Business Facilitation Practices
On this part of the AIEF website some of the most effective facilitation practices used by its members will be documented. The aim is to make these available to fellow members, potential members and small business owners. These practices may also be used by journalists and the media to highlight useful business practice.
We invite you to document (as extensively or as briefly as you prefer) your most effective experiences and practices as a business facilitator. Please use the template below as a guide.
- Business Facilitation Practice Template - click here [.doc file]
- Business Facilitation Practice Sample - click here [.pdf file]
Please copy the template, complete as many details as you can for a particular practice and forward by email to Kathy Griffiths at the AIEF Secretariat at info@aief.org.au.
Facilitation vs advising
Members of the AIEF are experts at assisting people with business decisions in order to help them get to where they want to go.

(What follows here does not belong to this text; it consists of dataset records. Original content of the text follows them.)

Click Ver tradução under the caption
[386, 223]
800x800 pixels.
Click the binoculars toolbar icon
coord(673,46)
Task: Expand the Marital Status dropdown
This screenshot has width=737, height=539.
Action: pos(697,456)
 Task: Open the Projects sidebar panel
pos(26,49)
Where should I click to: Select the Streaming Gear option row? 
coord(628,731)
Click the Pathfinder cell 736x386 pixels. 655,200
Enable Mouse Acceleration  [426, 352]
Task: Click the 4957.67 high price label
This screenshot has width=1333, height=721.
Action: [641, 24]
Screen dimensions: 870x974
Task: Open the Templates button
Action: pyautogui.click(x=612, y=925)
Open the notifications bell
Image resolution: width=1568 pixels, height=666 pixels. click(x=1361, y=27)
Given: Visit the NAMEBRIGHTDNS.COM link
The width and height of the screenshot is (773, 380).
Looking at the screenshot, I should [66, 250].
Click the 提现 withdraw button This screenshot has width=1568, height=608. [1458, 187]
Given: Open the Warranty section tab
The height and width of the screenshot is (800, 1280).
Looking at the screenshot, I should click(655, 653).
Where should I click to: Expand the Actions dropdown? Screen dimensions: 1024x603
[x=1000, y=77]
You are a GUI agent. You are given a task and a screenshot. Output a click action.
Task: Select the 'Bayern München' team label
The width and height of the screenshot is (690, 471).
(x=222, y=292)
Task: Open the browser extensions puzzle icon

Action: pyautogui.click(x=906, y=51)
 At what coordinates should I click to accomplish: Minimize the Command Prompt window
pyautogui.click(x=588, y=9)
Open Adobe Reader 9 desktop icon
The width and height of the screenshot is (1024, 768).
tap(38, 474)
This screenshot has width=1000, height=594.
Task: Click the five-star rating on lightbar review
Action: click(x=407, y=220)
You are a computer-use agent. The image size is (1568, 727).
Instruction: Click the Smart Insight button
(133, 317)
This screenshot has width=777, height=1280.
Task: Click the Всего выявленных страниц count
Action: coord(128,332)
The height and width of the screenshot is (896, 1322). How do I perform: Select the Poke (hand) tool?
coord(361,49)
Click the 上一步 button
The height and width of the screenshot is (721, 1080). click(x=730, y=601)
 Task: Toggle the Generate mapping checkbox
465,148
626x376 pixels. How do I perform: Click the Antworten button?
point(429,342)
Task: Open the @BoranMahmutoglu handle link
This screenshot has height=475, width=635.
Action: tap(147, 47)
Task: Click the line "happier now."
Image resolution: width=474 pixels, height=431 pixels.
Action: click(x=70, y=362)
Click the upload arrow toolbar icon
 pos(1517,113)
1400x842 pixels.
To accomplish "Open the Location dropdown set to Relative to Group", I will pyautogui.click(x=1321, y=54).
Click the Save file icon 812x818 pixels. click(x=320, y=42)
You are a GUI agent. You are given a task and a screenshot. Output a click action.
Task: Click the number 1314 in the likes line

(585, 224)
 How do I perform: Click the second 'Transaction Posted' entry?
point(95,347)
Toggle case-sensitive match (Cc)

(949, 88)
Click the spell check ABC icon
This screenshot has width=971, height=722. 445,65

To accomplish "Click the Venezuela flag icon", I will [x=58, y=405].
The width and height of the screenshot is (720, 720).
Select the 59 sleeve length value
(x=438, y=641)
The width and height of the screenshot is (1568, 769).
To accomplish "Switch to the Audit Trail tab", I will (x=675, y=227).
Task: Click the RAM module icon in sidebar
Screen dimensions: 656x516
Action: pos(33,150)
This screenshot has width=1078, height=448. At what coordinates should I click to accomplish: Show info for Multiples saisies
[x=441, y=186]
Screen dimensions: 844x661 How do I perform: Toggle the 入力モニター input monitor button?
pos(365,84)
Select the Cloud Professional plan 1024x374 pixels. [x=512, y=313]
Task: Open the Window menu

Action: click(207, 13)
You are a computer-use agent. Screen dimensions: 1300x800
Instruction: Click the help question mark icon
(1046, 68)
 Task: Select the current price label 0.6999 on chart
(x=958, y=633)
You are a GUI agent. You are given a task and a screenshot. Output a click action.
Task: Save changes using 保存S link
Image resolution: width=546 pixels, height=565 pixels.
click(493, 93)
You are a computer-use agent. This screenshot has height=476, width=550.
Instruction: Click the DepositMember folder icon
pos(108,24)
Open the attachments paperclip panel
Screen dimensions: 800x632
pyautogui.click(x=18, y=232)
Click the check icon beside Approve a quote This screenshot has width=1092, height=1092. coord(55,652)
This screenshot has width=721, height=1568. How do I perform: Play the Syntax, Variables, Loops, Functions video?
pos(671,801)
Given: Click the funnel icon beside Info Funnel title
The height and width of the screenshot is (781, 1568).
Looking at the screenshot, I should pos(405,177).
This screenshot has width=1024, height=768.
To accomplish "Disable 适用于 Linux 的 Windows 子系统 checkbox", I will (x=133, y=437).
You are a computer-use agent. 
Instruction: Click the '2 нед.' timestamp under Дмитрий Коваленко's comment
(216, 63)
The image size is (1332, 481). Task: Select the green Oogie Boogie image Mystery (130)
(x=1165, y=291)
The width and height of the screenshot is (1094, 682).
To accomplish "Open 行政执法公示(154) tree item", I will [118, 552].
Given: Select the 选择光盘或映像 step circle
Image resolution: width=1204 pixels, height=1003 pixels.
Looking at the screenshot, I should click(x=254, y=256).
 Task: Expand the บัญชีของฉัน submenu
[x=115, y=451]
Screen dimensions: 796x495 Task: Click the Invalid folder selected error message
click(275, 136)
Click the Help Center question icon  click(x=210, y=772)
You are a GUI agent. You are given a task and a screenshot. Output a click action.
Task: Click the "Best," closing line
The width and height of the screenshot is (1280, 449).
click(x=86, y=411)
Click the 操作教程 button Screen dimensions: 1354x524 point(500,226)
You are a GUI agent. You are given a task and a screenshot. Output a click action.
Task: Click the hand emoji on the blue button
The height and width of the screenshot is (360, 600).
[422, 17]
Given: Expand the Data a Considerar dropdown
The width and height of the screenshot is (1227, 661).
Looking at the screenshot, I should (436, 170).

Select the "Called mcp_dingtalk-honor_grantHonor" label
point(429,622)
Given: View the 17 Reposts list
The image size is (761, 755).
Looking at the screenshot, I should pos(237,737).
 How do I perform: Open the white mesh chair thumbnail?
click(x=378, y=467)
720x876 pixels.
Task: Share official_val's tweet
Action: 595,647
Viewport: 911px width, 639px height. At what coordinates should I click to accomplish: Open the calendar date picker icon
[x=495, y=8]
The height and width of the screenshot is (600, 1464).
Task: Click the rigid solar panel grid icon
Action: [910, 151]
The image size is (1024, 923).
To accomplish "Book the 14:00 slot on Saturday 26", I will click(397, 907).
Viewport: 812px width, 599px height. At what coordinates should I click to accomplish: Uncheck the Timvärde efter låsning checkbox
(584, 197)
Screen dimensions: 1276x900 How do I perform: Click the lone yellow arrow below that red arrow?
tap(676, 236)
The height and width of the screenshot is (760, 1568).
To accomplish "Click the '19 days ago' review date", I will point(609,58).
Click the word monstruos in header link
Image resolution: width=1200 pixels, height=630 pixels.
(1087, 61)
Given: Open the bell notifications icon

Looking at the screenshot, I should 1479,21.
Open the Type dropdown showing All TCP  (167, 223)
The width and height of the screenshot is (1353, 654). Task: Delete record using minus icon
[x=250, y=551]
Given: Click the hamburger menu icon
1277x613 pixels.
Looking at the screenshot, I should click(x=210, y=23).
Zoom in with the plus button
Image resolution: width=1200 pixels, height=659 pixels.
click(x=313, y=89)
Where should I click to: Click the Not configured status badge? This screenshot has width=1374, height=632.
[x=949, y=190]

The essence of good facilitation (and indeed good teaching) is to have a 'minimum need for control'. Enabling a person to learn and develop is much more empowering and useful than 'filling up the heads' of clients with knowledge that, in these modern times, is very temporary.
Six steps in facilitation:
- Listening: an effective enterprise facilitator is a good listener, almost like a 'business psychiatrist'. Allowing the business person time to fully articulate (download) the issue or problem without comment or interruption is crucial. The whole picture is important. Once the story is told then the facilitator needs to go back, ask questions and clarify any issues that are unclear.
- Questioning: There may be questions that need to be asked of the business person to complete the picture. For example, if the client’s issue is difficulty in reaching the market a question might be – 'can you describe your market for me?' The answer may well indicate a basic lack of understanding of their target market. However never be judgemental. It is all about bringing the person to self-realisation.
- Brainstorming and idea generation: it is important for a facilitator to not limit the range of problem solving options available to a client. Both client and facilitator will have ideas that could be tried however, to use a former US Secretary of Defense’s (Dennis Rumsfeld) words, 'you don't know what you don’t know'. There are ideas and potential solutions to a problem that may have never occurred to either you or the client. The words 'what if...' should be often heard in a conversation between an enterprise facilitator and a client. 'What if we looked at the market differently? What if you targeted a different segment of the market? What if you changed the way you are promoting the product?' Etc etc. Often the client will say 'we tried that'! Don’t let get them away with that.' What did you do and why do you think it did not work?' They also should be encouraged to have their staff contribute to the brainstorming. Staff should feel part of the team and the solution and it is good to use a white board for this and document it so that nothing is lost.
- Business planning: the process of building a business plan is very useful. Business planning never stops and a business plan is always 'work-in-progress'. What is valuable is to continuously work at it, update it, improve it. An effective business facilitator will endeavour to get the business enterprise owner to think about their business plan and how the current problem fits into the plan. The adage ‘working on the business’ not ‘working in the business’ is relevant here. Every business owner must think about the big picture – occasionally. You as their facilitator should help them do this. If there is no business plan under way then you should endeavour to get them to start to build one.
- Action: he or she came to you to get a resolve for their problem. You have listened, helped them brainstorm options and let them see the issue in the context of their business plan. Now you need to help them take action. You will have other sources of information, contacts and networks and now he or she needs a plan of action. With your help, the client needs to set out a series of steps that can be taken to try to resolve the problem or address the issue. You can suggest that after each step is taken (or milestone reached) they could communicate the outcome to you for your comment. Other ideas might occur depending on what outcomes have been reached. However you are not providing advice – you are offering a process by which they can solve their problem.
- Reflecting: some time later you should contact the client and check out how things are going. This would be reassuring for them but also provide valuable feed-back for you on the process you used and the effectiveness of various actions taken. It will help you improve as a facilitator.